С больным сердцем, измученный долгим путешествием, он чувствовал, что жизнь не стоит того, чтобы жить, и когда к нему подошел отряд китайских солдат и сказал, что он арестован, он не сделал никакого движения, чтобы оказать им сопротивление, его едва ли волновало, что с ним сделают, и даже не спросил, по какому обвинению был произведен арест…
Однако вскоре ему это стало известно, так как его отвезли в расположенный неподалеку внутренний город и там бросили в тюрьму. Среди его товарищей по заключению было много офицеров китайской армии, некоторые из которых были с войсками в битве при Порт-Артуре.
Он спросил о причинах их заключения, и тогда он узнал, что они были приговорены к смерти за поражение в битве. Он не слышал об этом раньше, но вскоре узнал, что по закону все командиры побежденной армии предаются смерти.
Он не принадлежал к разбитой армии, но его приговорили к смерти из-за его выдающегося положения, потому что говорили и считали, что если бы китайские войска сражались по-своему и в своем стиле, они бы победили.
Горману было все равно. Ему было все равно, что с ним случится, потому что он понимал, что газеты всего цивилизованного мира будут полосовать его имя как имя американца, который грубо разрушил свои идеалы и показал всему миру, что прогресс с язычниками невозможен.
Все, чего желал бедняга в своем сне, – это чтобы казнь пришла поскорее и положила конец его жалкому существованию.
Через несколько дней его вывели из тюрьмы и грубо повели на площадь. Там он увидел большое скопление китайцев и понял, что они пришли посмотреть на казнь.
Вместе с китайскими офицерами его поставили вдоль одной стороны площади, не делая между ними никакого различия. Быстро их заставили встать на колени, и все они опустили головы вперед. Затем началась кровавая расправа.
Он был примерно на полпути к краю линии, и с каким-то непонятным для него самого восторгом наблюдал за работой головореза.
Один человек стоял впереди и, ухватив пленника за косичку, тянул его голову вперед, а человек сзади брал пленника за плечи и тянул его назад.
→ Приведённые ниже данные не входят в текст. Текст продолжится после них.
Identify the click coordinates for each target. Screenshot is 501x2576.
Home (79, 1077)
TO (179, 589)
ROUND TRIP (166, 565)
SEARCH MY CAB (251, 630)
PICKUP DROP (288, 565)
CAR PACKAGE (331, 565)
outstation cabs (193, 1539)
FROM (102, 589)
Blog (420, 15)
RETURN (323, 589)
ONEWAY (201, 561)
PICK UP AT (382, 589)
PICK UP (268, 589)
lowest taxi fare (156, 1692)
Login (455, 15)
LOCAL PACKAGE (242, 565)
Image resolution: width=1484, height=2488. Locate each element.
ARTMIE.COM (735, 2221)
Это растягивало шею и облегчало палачу отсечение головы одним ударом тяжелого меча.
Меч поднимался и опускался с высокой регулярностью, и почти через мгновение палач оказался рядом с ним.
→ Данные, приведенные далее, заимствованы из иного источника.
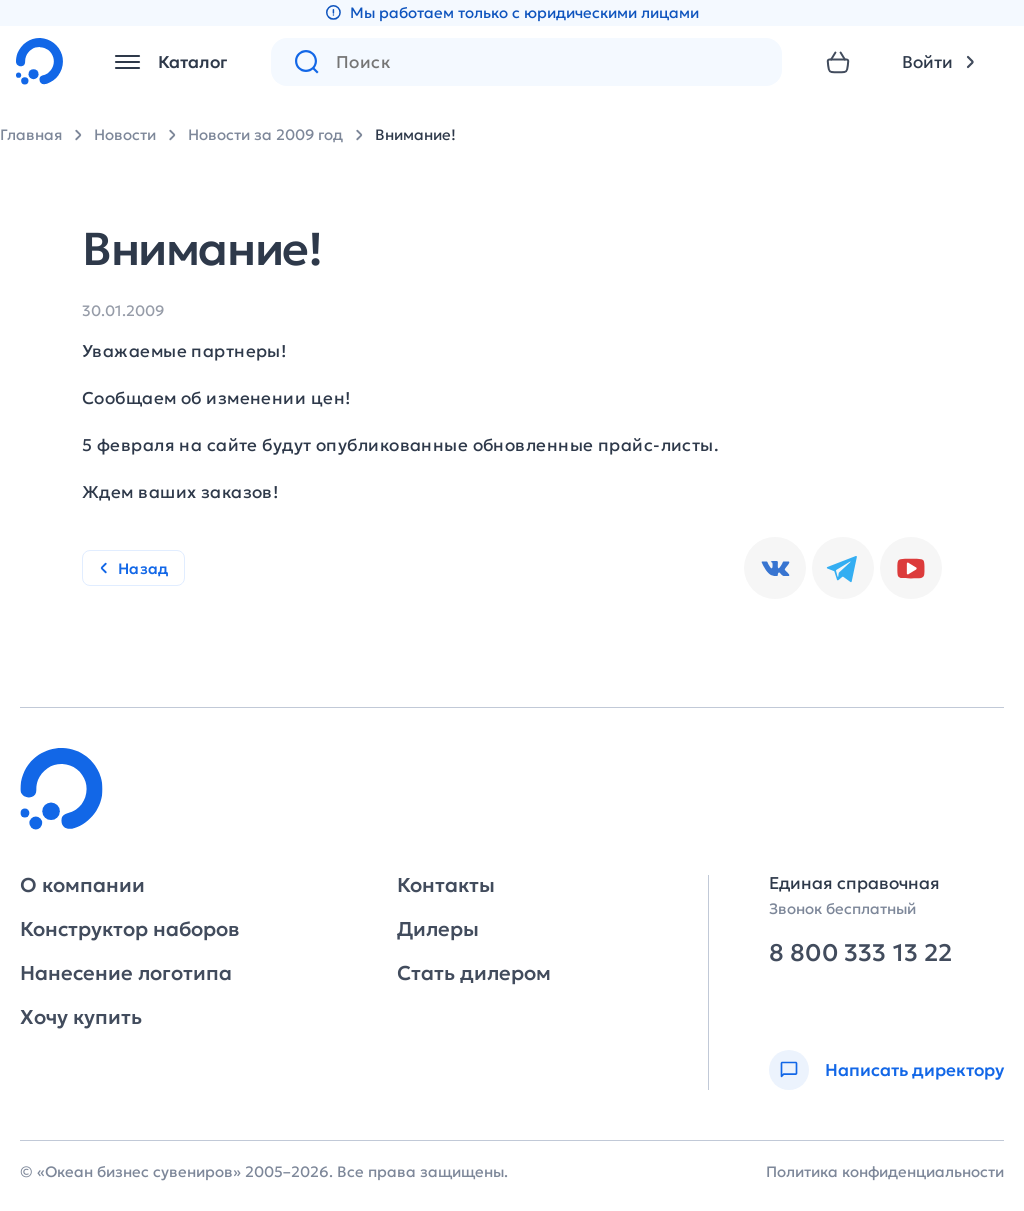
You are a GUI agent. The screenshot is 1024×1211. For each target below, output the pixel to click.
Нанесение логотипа (126, 973)
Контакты (446, 885)
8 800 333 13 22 (860, 953)
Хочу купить (81, 1017)
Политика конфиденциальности (885, 1171)
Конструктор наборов (129, 929)
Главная (31, 134)
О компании (82, 885)
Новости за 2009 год (265, 134)
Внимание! (415, 134)
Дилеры (438, 929)
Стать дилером (474, 973)
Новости (125, 134)
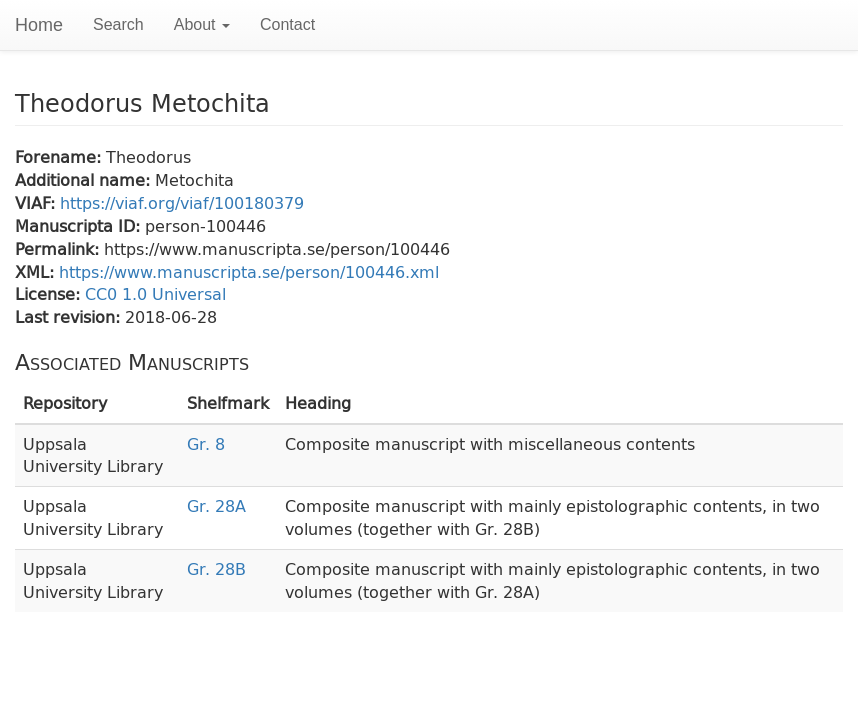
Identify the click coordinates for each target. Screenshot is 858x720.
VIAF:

Один человек схватил его за уши и резко дернул их вперед. Другой человек держал его за плечо, как он делал это с другими пленниками. Головорез держал меч наготове, чтобы нанести смертельный удар.
В этот момент во сне Горман увидел, что служба в церкви закончилась, и люди начали входить в вестибюль. Его жена сидела на последнем ряду и вышла одной из первых.
Она была очень удивлена, но не шокирована, увидев своего мужа крепко спящим, и, подойдя к нему, она коснулась его затылка своим веером.
Когда веер коснулся его, он рухнул лицом вперед на пол. Он умер мгновенно. Веер коснулся его шеи в тот самый момент, когда меч должен был опуститься. Во всех смыслах и целях это был меч, и человек был казнен так же аккуратно, как если бы это было сделано в Китае.
Конечно же, сразу же начались жуткие волнения по этому поводу. Люди впали в истерику от внезапной смерти лейтенанта Гормана. Его жена чуть не умерла от последствий потрясения.
Все говорили, что это явный случай болезни сердца, и что нет смысла приглашать коронера. Но это было дело коронера, и Харви Поттеру, который был коронером в то время, нужны были деньги, поэтому он быстро собрал присяжных, и нас поспешно отправили в церковь.
Это было трудное дело, потому что мы должны были решить, как этот человек умер и кто в этом виноват. Мы должны были определить, была ли это его жена, или косоглазый язычник, или…
Как раз в этот момент громко прозвучал сигнал пожарной тревоги, и мы все бросились прочь. Мы не собирались вместе еще пару-тройку дней, а когда собрались, никто не упомянул об этой истории.
Она не была закончена, но когда мы собрались, чтобы обсудить ее, мы не знали, хотим ли мы услышать ее окончание или нет, потому что если лейтенант Горман видел себя во сне до смерти, то как старик Хэнк смог узнать об этом?